• [EXERCISE DESCRIPTION]:
The answer must be the full listing, word for word, with no pictures in it.

• [MATERIAL PROVIDED]:
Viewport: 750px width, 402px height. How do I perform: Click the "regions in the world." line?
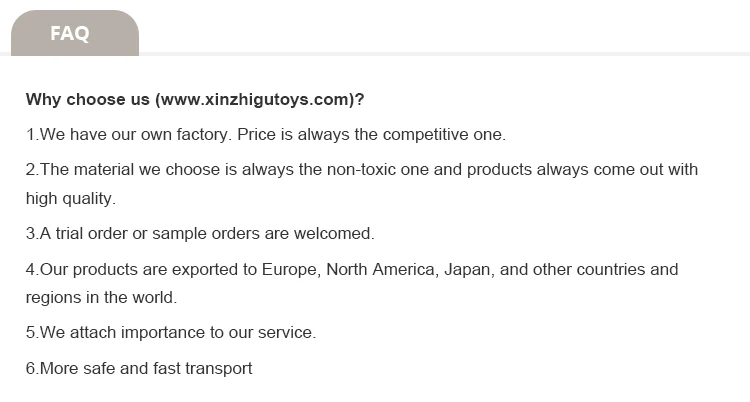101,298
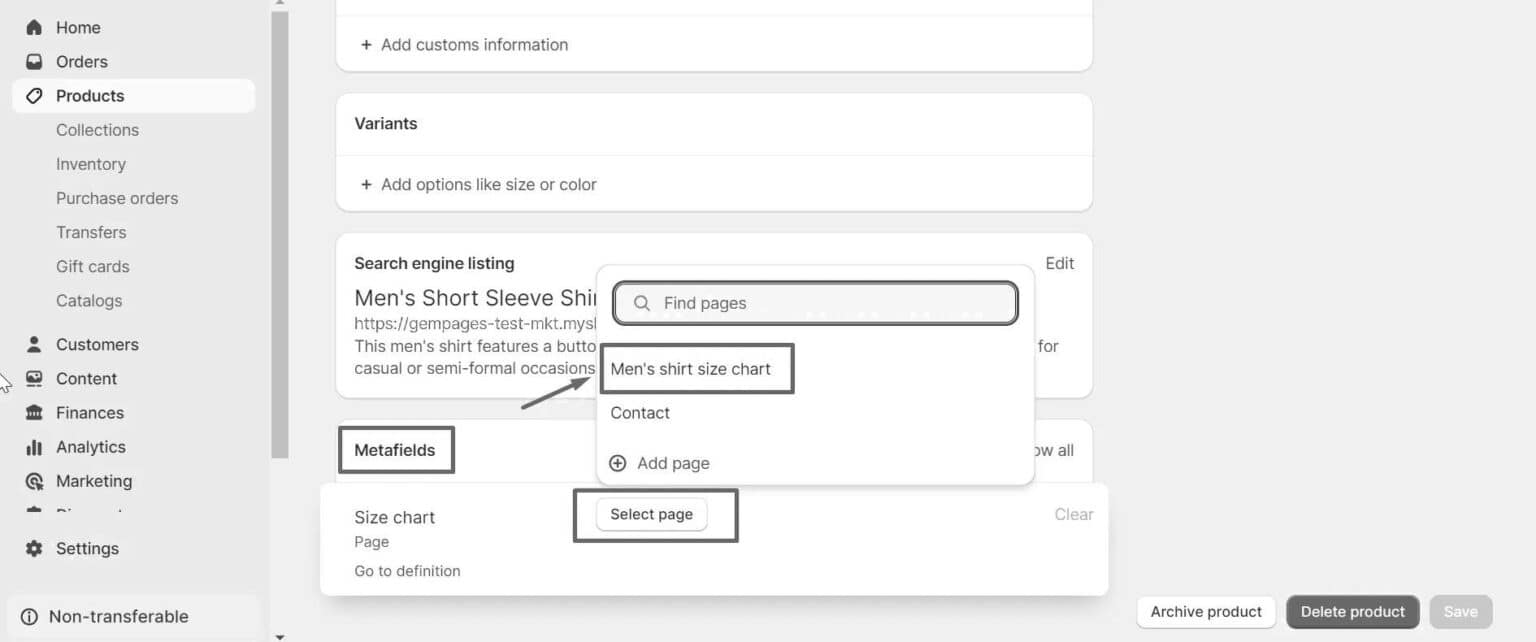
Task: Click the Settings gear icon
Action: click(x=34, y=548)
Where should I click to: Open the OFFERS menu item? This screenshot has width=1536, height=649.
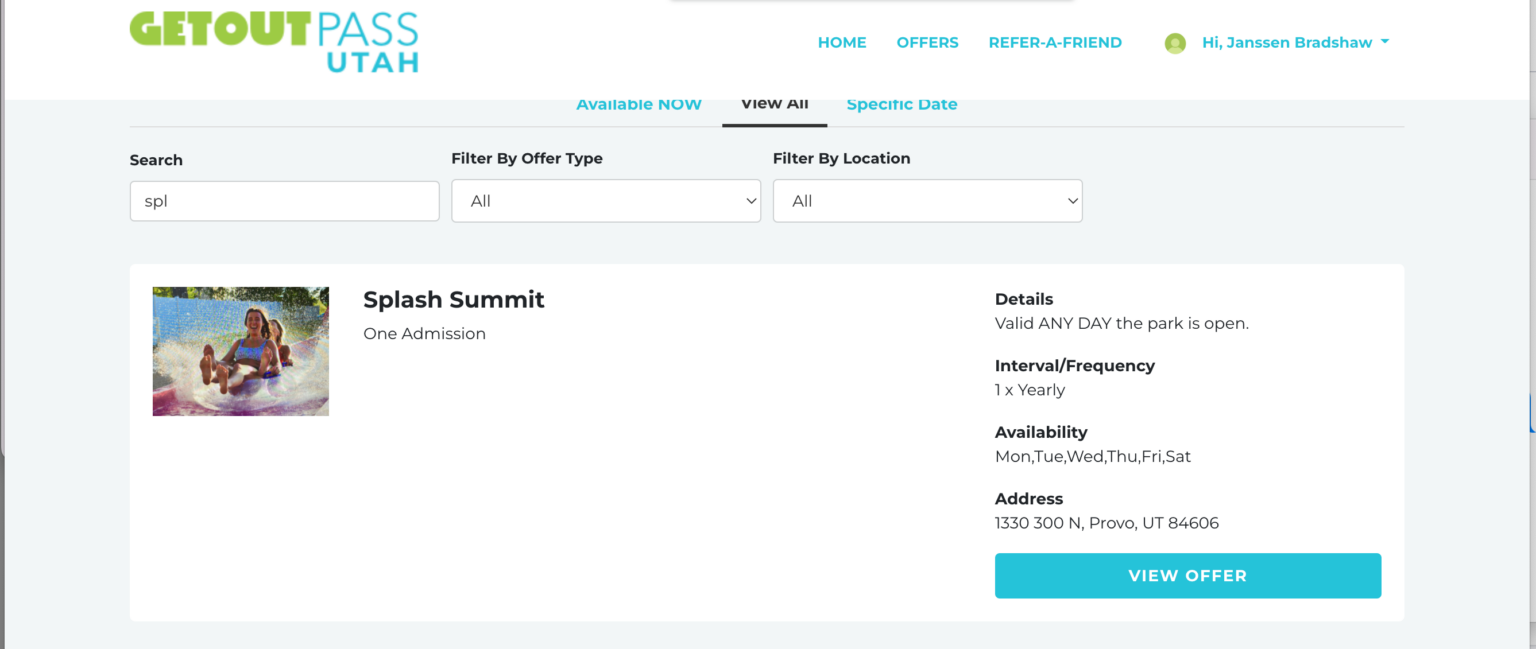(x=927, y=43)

• [EXERCISE ANSWER]:
Viewport: 750px width, 402px height. How do I perform: Click the "regions in the world." line?
101,298
Task: Click the Settings gear icon
Action: click(x=34, y=548)
Where should I click to: Open the OFFERS menu item? This screenshot has width=1536, height=649.
(x=927, y=43)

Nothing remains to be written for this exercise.